### Your task
From the line that contains "You are a GUI" to the end of the entries, copy each line exactly, though the pictures stay out.

**** Data supplied

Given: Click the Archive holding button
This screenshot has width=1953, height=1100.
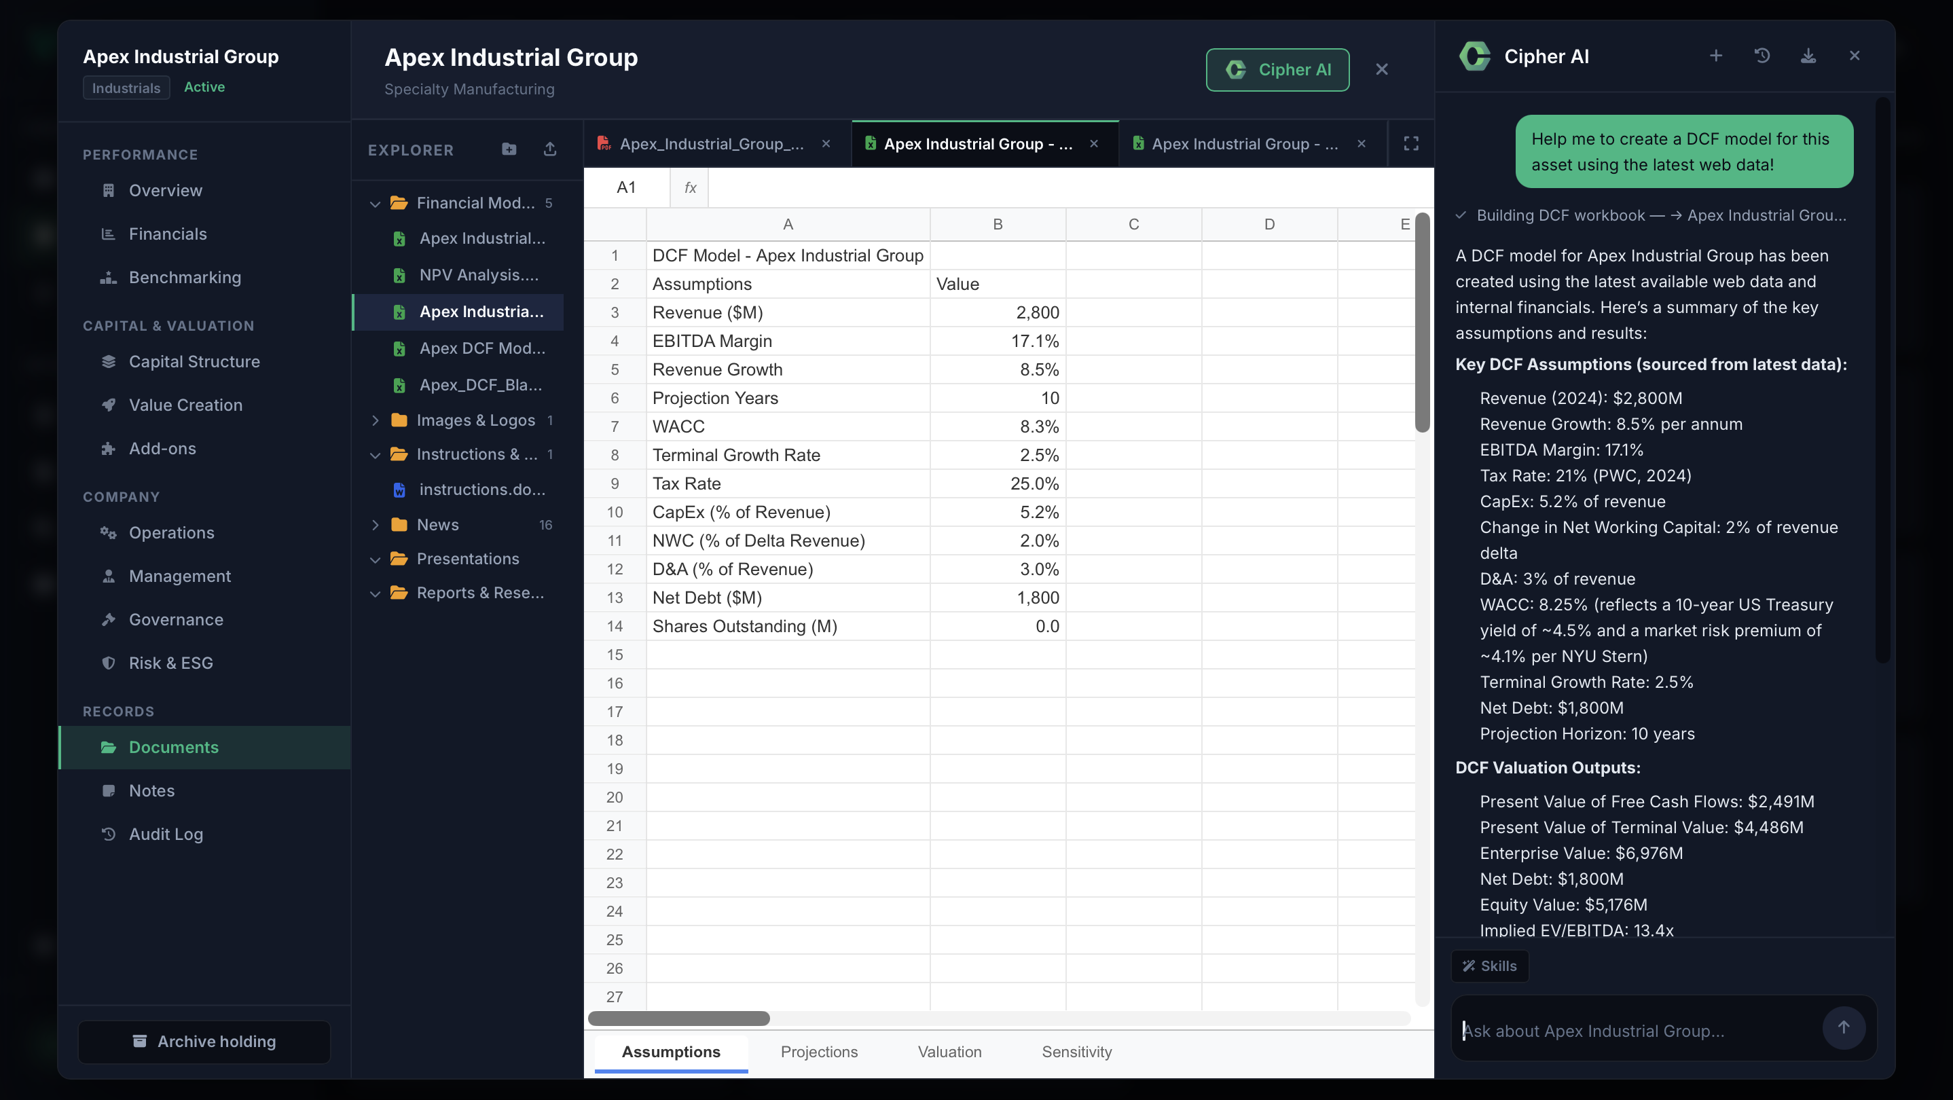Looking at the screenshot, I should [204, 1041].
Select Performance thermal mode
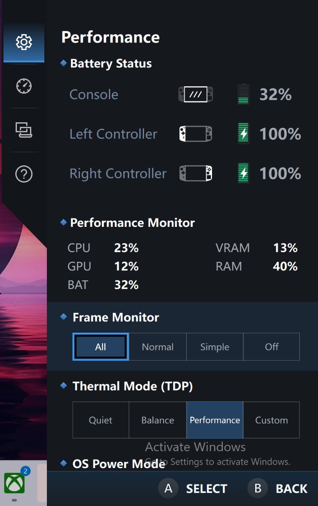 tap(215, 420)
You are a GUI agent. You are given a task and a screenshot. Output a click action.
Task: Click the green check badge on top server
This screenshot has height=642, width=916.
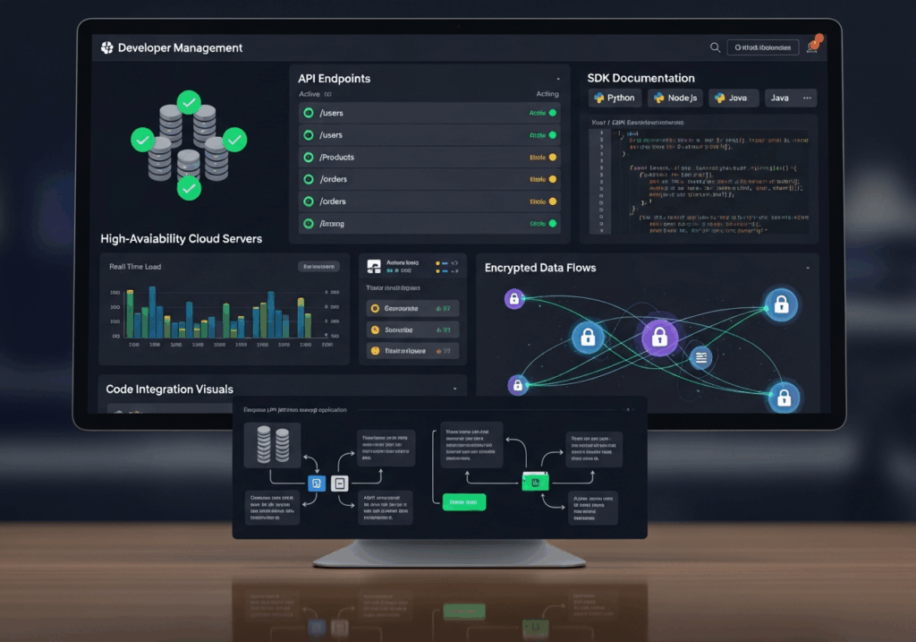click(189, 103)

********

### Exercise response
You are a GUI agent. You are given a task and a screenshot. Output a click action.
Task: Click the green check badge on top server
This screenshot has height=642, width=916.
click(189, 103)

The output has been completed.